* START INPUT RECORDS *

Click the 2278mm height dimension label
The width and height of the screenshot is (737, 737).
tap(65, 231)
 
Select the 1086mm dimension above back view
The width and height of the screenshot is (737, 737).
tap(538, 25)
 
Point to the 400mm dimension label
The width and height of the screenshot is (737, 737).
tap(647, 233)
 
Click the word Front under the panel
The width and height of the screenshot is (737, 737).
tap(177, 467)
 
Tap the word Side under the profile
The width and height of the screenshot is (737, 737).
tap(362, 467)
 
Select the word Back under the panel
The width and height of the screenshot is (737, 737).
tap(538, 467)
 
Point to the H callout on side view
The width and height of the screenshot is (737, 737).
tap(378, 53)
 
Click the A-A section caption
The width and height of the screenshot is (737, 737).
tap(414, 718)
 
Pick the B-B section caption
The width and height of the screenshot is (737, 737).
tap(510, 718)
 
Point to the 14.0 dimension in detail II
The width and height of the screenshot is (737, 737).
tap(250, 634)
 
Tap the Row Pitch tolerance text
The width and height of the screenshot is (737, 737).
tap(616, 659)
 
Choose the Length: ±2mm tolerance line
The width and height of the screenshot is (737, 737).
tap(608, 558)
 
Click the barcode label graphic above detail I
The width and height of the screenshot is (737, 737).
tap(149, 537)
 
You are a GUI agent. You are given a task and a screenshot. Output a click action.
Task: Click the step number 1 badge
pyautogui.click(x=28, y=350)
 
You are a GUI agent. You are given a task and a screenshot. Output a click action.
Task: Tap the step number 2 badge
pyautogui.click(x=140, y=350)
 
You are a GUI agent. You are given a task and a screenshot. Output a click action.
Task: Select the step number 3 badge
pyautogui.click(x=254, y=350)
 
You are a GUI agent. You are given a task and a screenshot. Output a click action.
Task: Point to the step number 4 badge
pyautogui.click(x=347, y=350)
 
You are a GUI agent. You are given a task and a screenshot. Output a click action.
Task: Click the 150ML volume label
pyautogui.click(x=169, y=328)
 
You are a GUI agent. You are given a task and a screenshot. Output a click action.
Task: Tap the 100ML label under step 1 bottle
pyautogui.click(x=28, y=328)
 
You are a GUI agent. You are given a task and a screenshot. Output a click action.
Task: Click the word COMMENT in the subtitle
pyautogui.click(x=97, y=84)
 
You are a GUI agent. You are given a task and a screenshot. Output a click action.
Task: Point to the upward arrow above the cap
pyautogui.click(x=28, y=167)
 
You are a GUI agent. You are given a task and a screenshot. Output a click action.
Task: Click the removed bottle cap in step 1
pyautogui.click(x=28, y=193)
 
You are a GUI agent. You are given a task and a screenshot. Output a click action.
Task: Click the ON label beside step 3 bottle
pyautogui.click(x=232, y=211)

* END INPUT RECORDS *

GOAL
Rewrite every line of the material above as a JSON list of strings, one string per line, leaving out the blank lines.

EXERCISE SOLUTION
[
  "Click the 2278mm height dimension label",
  "The width and height of the screenshot is (737, 737).",
  "tap(65, 231)",
  "Select the 1086mm dimension above back view",
  "The width and height of the screenshot is (737, 737).",
  "tap(538, 25)",
  "Point to the 400mm dimension label",
  "The width and height of the screenshot is (737, 737).",
  "tap(647, 233)",
  "Click the word Front under the panel",
  "The width and height of the screenshot is (737, 737).",
  "tap(177, 467)",
  "Tap the word Side under the profile",
  "The width and height of the screenshot is (737, 737).",
  "tap(362, 467)",
  "Select the word Back under the panel",
  "The width and height of the screenshot is (737, 737).",
  "tap(538, 467)",
  "Point to the H callout on side view",
  "The width and height of the screenshot is (737, 737).",
  "tap(378, 53)",
  "Click the A-A section caption",
  "The width and height of the screenshot is (737, 737).",
  "tap(414, 718)",
  "Pick the B-B section caption",
  "The width and height of the screenshot is (737, 737).",
  "tap(510, 718)",
  "Point to the 14.0 dimension in detail II",
  "The width and height of the screenshot is (737, 737).",
  "tap(250, 634)",
  "Tap the Row Pitch tolerance text",
  "The width and height of the screenshot is (737, 737).",
  "tap(616, 659)",
  "Choose the Length: ±2mm tolerance line",
  "The width and height of the screenshot is (737, 737).",
  "tap(608, 558)",
  "Click the barcode label graphic above detail I",
  "The width and height of the screenshot is (737, 737).",
  "tap(149, 537)",
  "You are a GUI agent. You are given a task and a screenshot. Output a click action.",
  "Task: Click the step number 1 badge",
  "pyautogui.click(x=28, y=350)",
  "You are a GUI agent. You are given a task and a screenshot. Output a click action.",
  "Task: Tap the step number 2 badge",
  "pyautogui.click(x=140, y=350)",
  "You are a GUI agent. You are given a task and a screenshot. Output a click action.",
  "Task: Select the step number 3 badge",
  "pyautogui.click(x=254, y=350)",
  "You are a GUI agent. You are given a task and a screenshot. Output a click action.",
  "Task: Point to the step number 4 badge",
  "pyautogui.click(x=347, y=350)",
  "You are a GUI agent. You are given a task and a screenshot. Output a click action.",
  "Task: Click the 150ML volume label",
  "pyautogui.click(x=169, y=328)",
  "You are a GUI agent. You are given a task and a screenshot. Output a click action.",
  "Task: Tap the 100ML label under step 1 bottle",
  "pyautogui.click(x=28, y=328)",
  "You are a GUI agent. You are given a task and a screenshot. Output a click action.",
  "Task: Click the word COMMENT in the subtitle",
  "pyautogui.click(x=97, y=84)",
  "You are a GUI agent. You are given a task and a screenshot. Output a click action.",
  "Task: Point to the upward arrow above the cap",
  "pyautogui.click(x=28, y=167)",
  "You are a GUI agent. You are given a task and a screenshot. Output a click action.",
  "Task: Click the removed bottle cap in step 1",
  "pyautogui.click(x=28, y=193)",
  "You are a GUI agent. You are given a task and a screenshot. Output a click action.",
  "Task: Click the ON label beside step 3 bottle",
  "pyautogui.click(x=232, y=211)"
]